Odds Against Tomorrow by Nathaniel West

Posted on 5:00 AM by Unknown

Odds Against Tomorrowby Nathaniel West is all about what happened to Mitchell Zukor after college. After living through a disaster in Seattle, Mitchell is predicting what the future will cost the corporation housed in the Empire State Building if a disaster strikes that building. Disasters cripple corporations and a new mind think has to be developed that saves corporations from liability.
Mitchell is working in and living in a world of fear, FutureWorld, a new industry in nightmare analysis. That is he represents a company that thrives on the fear of others to make money. He is back in contact with a young woman, Elsa, from his college days and whom he saved from dying from a rare disease, Brugada. She is now on a farm in Maine while he is in NYC. They are exchanging mail, since she has no other means of communicating from remote Maine. “Elsa was like an alien who beamed into his office once or twice a week with bulletins from a planet in some distant solar system where laws of gravity didn’t exist. Down was up, dark was light, and no one was afraid of anything. She lived suspended in a permanent condition of hopeful, childlike, brainless bliss.”  His job reminds me of a Bosch painting, anyone of them.

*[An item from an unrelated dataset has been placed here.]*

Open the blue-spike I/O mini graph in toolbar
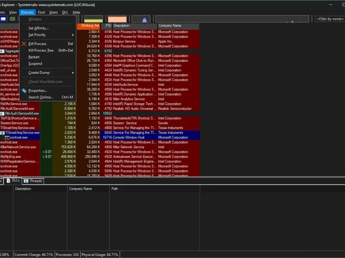The height and width of the screenshot is (258, 345). pyautogui.click(x=141, y=19)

A new hire Jane. She has Mitchell’s skills and is a great candidate to be the company’s Cassandra. “FutureWorld,” said Mitchell. “It’s a matter of death and death.” “FutureWorld,” said Jane. “Every silver lining has a cloud.” Just on schedule a “terrorist” storm hits NYC and Mitchell and company hit it big or do they? Tammy was a deluge and when it was over, he as sternman and she as bowwoman paddled the Psycho canoe artwork up Third Avenue to Bennett Park. I’ve always dreamt of something bizarre like this when I lived in NYC. I always had my survival stuff, camping gear, and provisions ready for the worst.
Reading this book during a few very hot and humid days in an air-conditioned house made me a believer in what Mitchell sold. Then it rained, it pored.I loved this book because I've always lived my life with this catastrophe around the corner on my mind and as part of my life. I'm prepared.
Now it’s time to reread Cormac’s The Road.